GameRant praised King's multiple fighting styles despite not being as flashy as other fighters. Kakuchoprei celebrated International Women's Day using several gaming characters including King whom he labeled as a tomboy as well as a skilled Muay Thai fighter, which makes her stand out in KOF. In a discussion of trans-characters, AnimeFeminist was curious about the reason for King being dressed as a man in Art of Fighting and regarded SNK's decision not to delve into that as a smart choice, leaving all interpretations to the players. Michigan Daily regarded King and Baiken as subversions of female fighters whose looks and skills are closer to male characters, which contrasts with other male characters with androgynous looks like Ash Crimson.

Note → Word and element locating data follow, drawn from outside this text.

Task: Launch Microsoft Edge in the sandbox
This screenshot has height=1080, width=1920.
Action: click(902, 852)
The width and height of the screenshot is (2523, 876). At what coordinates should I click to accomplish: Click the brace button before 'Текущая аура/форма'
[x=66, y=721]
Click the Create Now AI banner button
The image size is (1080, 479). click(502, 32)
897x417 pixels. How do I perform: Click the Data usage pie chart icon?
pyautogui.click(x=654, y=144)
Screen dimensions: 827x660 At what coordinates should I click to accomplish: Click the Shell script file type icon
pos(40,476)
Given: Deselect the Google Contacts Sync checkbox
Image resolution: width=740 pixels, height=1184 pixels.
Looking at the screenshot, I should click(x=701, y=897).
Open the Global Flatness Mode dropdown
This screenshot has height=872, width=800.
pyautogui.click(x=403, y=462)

King's gender identity was also popular in the Thrilling Tales of Old Video Games article "Somehow, King from Art of Fighting Is Not a Gay Character". The writer drew parallels with Eagle from Street Fighter due to their antagonistic roles with gray tones in their debuts as well as their character designs; "both represent European aristocracy but specifically in the sense that both work for the moneyed class; neither actually belongs to it." Despite criticizing how King and Yuri suffer damage clothing, the writer still felt it fair that Ryo Sakazaki could be another victim as he is a man. Despite her manly design, King returns in Art of Fighting 2 with a more feminine look now that she no longer works for Mr. Big. The character's gender ambiguity in Art of Fighting 2 is not explored by the story. By The King of Fighters, the writer noted that King was noticeably a woman naturally, but she also wore manly clothes and wondered if there were signs of homosexuality. The ambiguity is further explored in The King of Fighters XI, where King and Ryo go to a bar together, an act orchestrated by their friends to become intimate. After researching her origins, Cynthia Rothrock's character from Martial Law II: Undercover was seen as a potential inspiration for her design. Game Software Magazine said King's gender is what made her character so popular in her debut where she fought against multiple type of enemies while in The King of Fighters she consistently leads teams of female characters. Her designs was also the subject of praise of its stylish clothing and how it fits her fighting style.